Quantifying the metabolic flux of autotrophic organisms (i.e. cells with CO2 as the sole carbon source) is challenging because in isotopic stable states, the labeling pattern only depends on CO2 labeling and not on flux. For example, if 100% 13CO2 is used as a tracer, all cellular metabolites will be labeled 100% with 13C in an isotopic stable state. Fortunately, in the instantaneous labeling state, where isotopic labeling is still incorporated into intracellular metabolites after the introduction of 13CO2, the measured labeling pattern depends on the flux. Therefore, flux information can be extracted by analyzing instantaneous labeled data.
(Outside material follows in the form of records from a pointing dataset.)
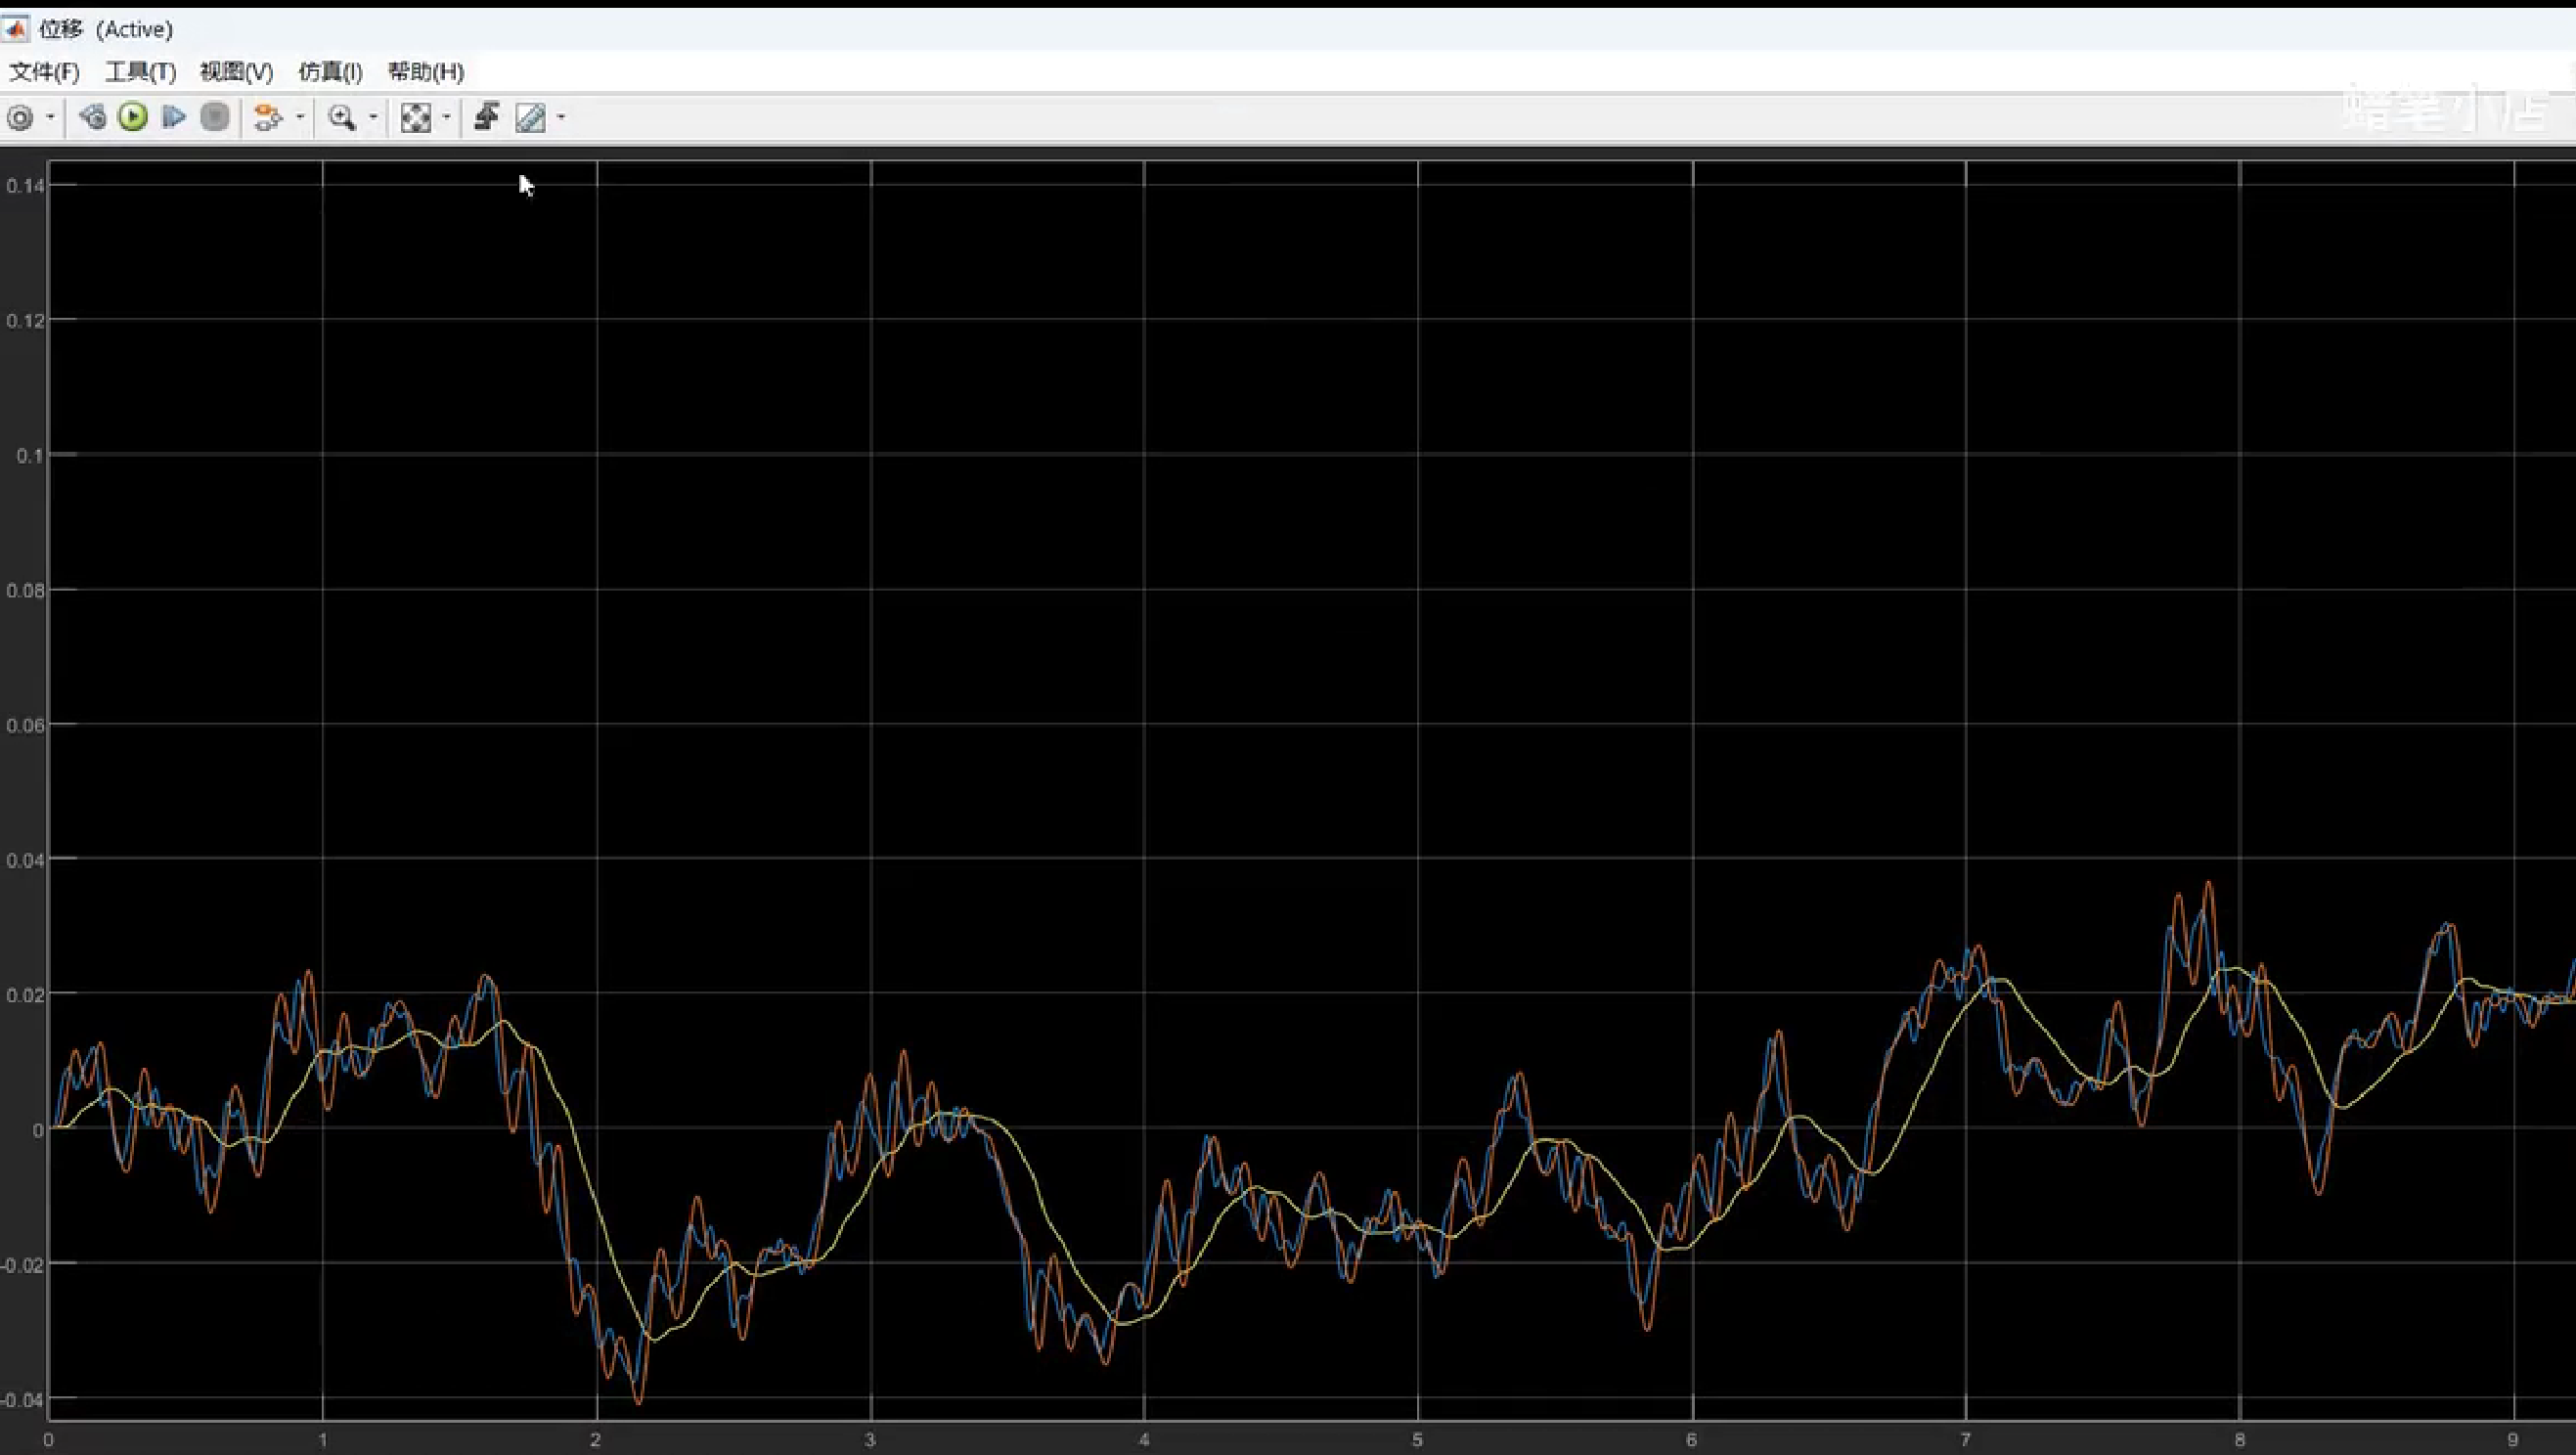Expand the Zoom tool dropdown arrow
The image size is (2576, 1455).
coord(373,118)
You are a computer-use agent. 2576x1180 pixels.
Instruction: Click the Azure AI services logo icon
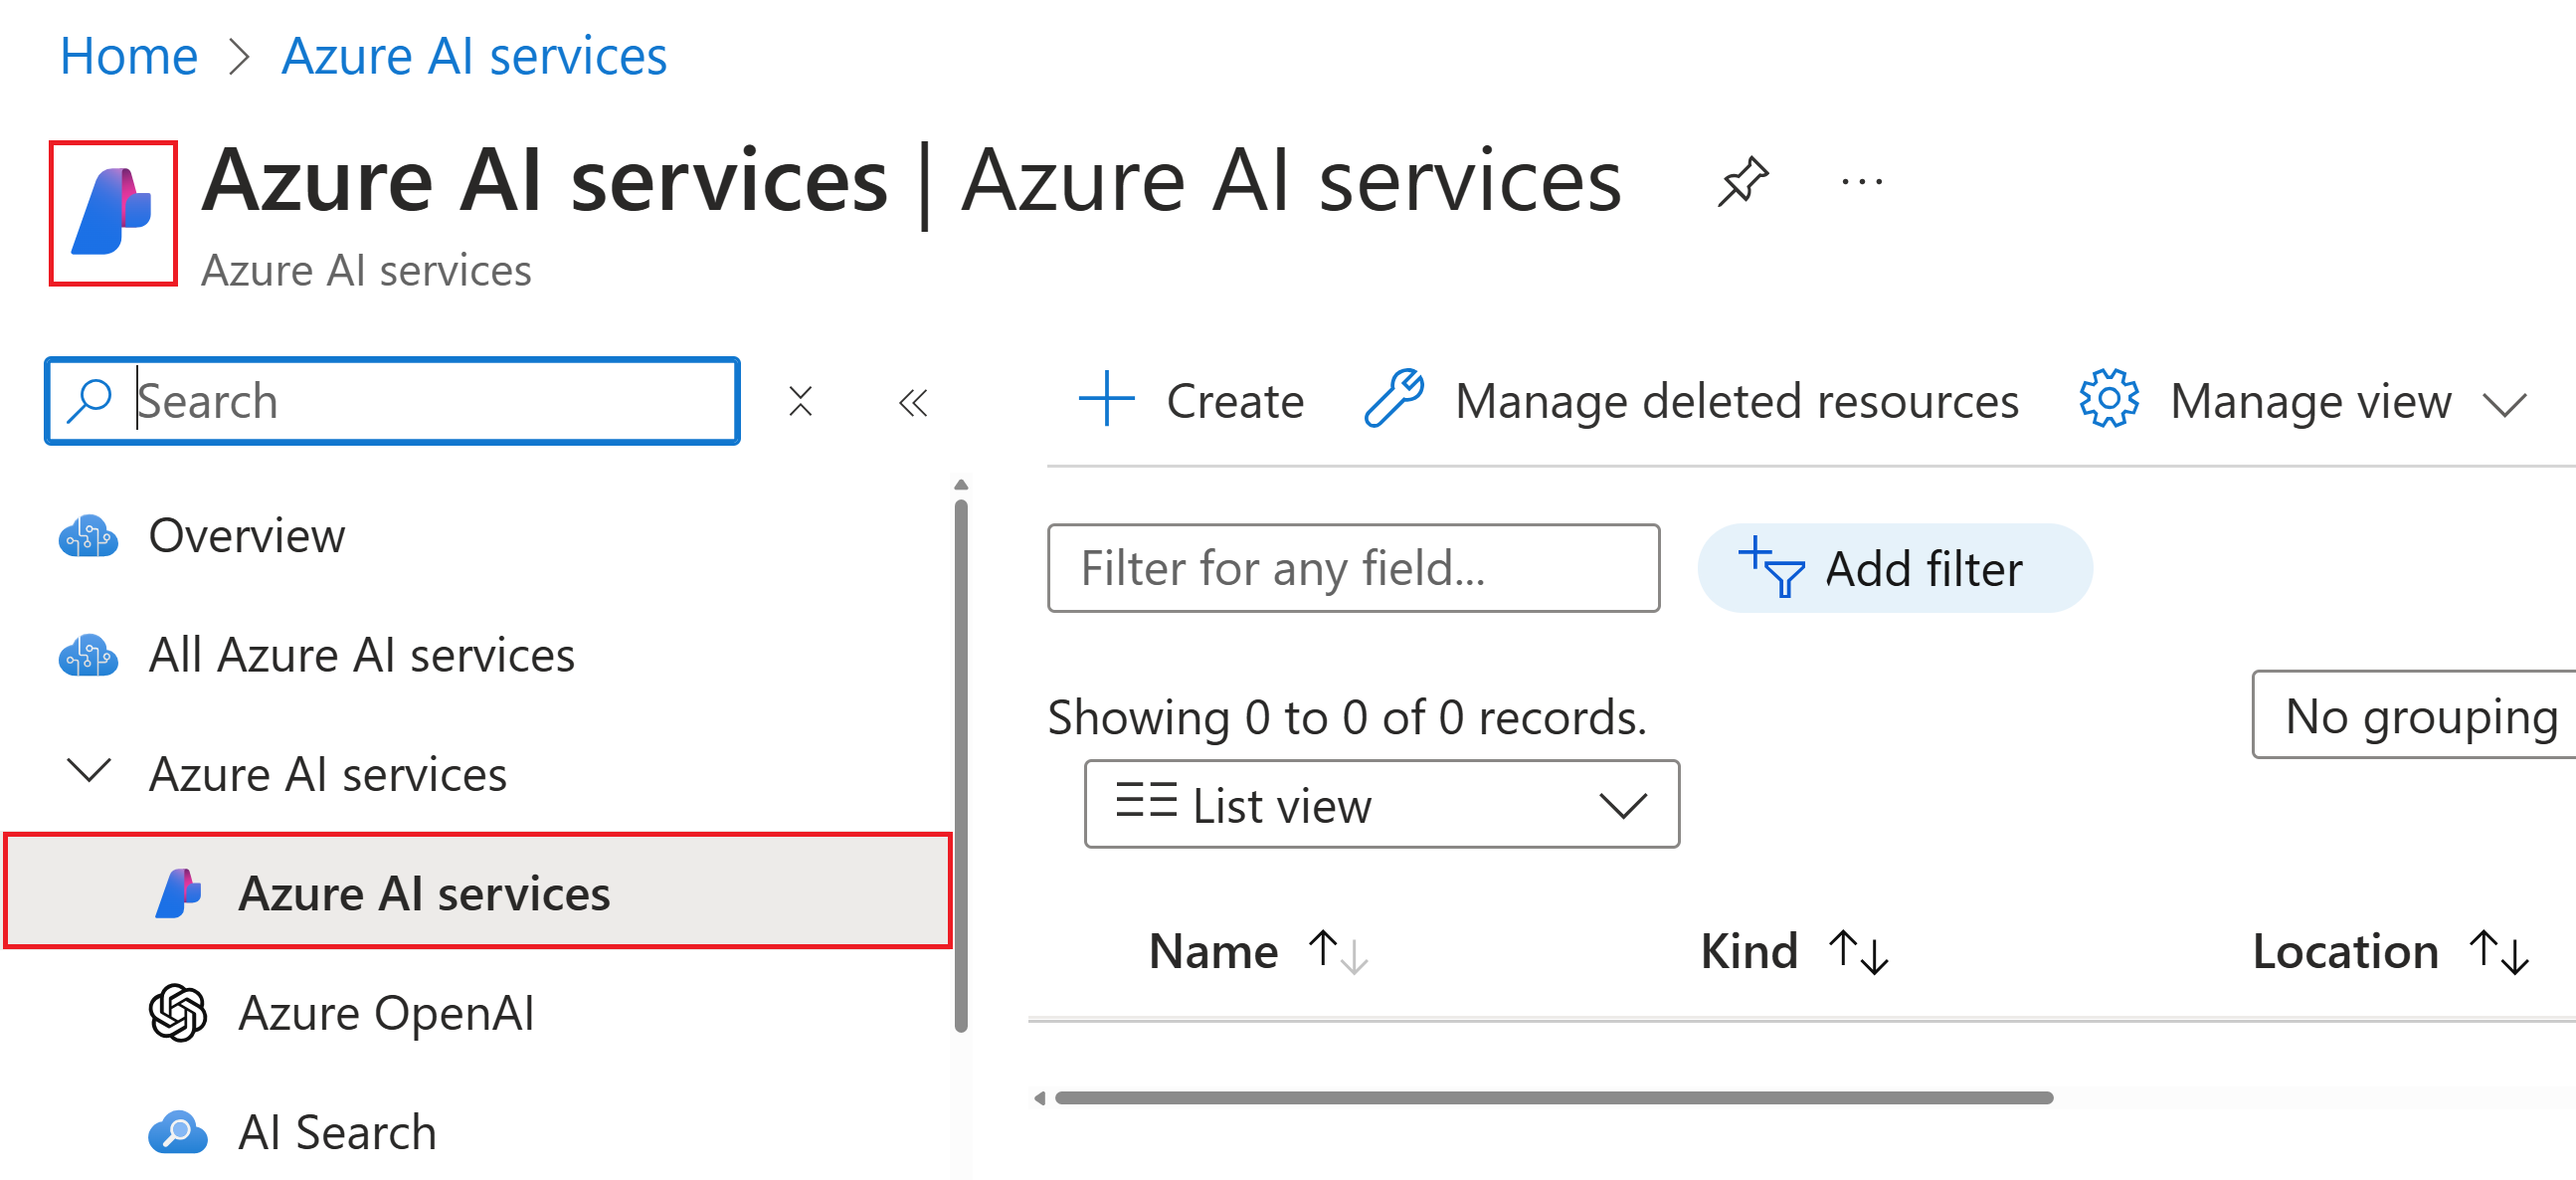click(x=113, y=213)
Analysis of metabolic flux during non growth period

So far, most 13C-MFA studies have used growth active cells. However, there is an increasing interest in better understanding the metabolism of biological systems where metabolism may not be active in growth. For example, in the production stage of high cell density fed batch cultures, growth is typically significantly reduced due to product inhibition. To estimate flux during non growth stages, it is necessary to add tracers at the beginning of the metabolic stage to be studied. Due to limited cell growth, the amount of markers added to macromolecules is usually too low to perform 13C-MFA calculations. On the contrary, markers of intracellular metabolites can be measured. Due to the relatively high turnover rate of intracellular metabolites, labeled measurement results close to isotopic homeostasis can usually be obtained. In this case, 13C-MFA can be used for flux quantification (Ahn and Antoniewicz, 2013). Even if isotopic equilibrium cannot be achieved, it is still possible to estimate flux using 13C-NMFA (Ahn and Antoniewicz, 2011). When conducting these analyses, it is necessary to consider the potential dilution effect of unlabeled metabolites produced in the early stages of growth on isotopic labeling. For example, unlabeled acetic acid produced during the growth phase may be co utilized with glucose during the quiescent phase.

Summary and Outlook

  1. At present, flux analysis technology based on 13C can provide the most reliable and accurate measurement of metabolic flux in vivo. Especially, 13C-MFA has been widely used to better understand model organisms such as Escherichia coli, brewing yeast, and Corynebacterium glutamicum, as well as an increasing number of non model organisms.
  2. So far, most 13C-MFA studies have used chemically defined culture media and a single 13C labeled carbon source. However, many industrial fermentations involve complex culture media, including multiple carbon sources such as glucose and xylose, as well as undefined components such as yeast extracts or protein digests. In the future, it will be very important to extend 13C-MFA to systems that include rich medium formulations. This modeling strategy can also be used in the future for 13C flux analysis of microbial systems growing on complex media.
  3. One of the main challenges and bottlenecks in metabolic engineering is the difficulty in predicting the phenotype of genetically engineered strains. In many cases, cell growth rate is negatively affected by genetic engineering, and metabolic flux can unexpectedly reconnect after pathway manipulation. To establish more predictive models in the future, it is necessary to fundamentally understand the driving forces that determine the flux redistribution of engineering cells.
  4. Finally, adaptive laboratory evolution (ALE) research provides important supplementary information for metabolic regulation and metabolic bottlenecks. By performing multiple parallel ALE evolutions and identifying common mutations and trends in metabolic flux phenotypes, it is possible to distinguish between corresponding adaptations and less correlated mutations and flux mismatches.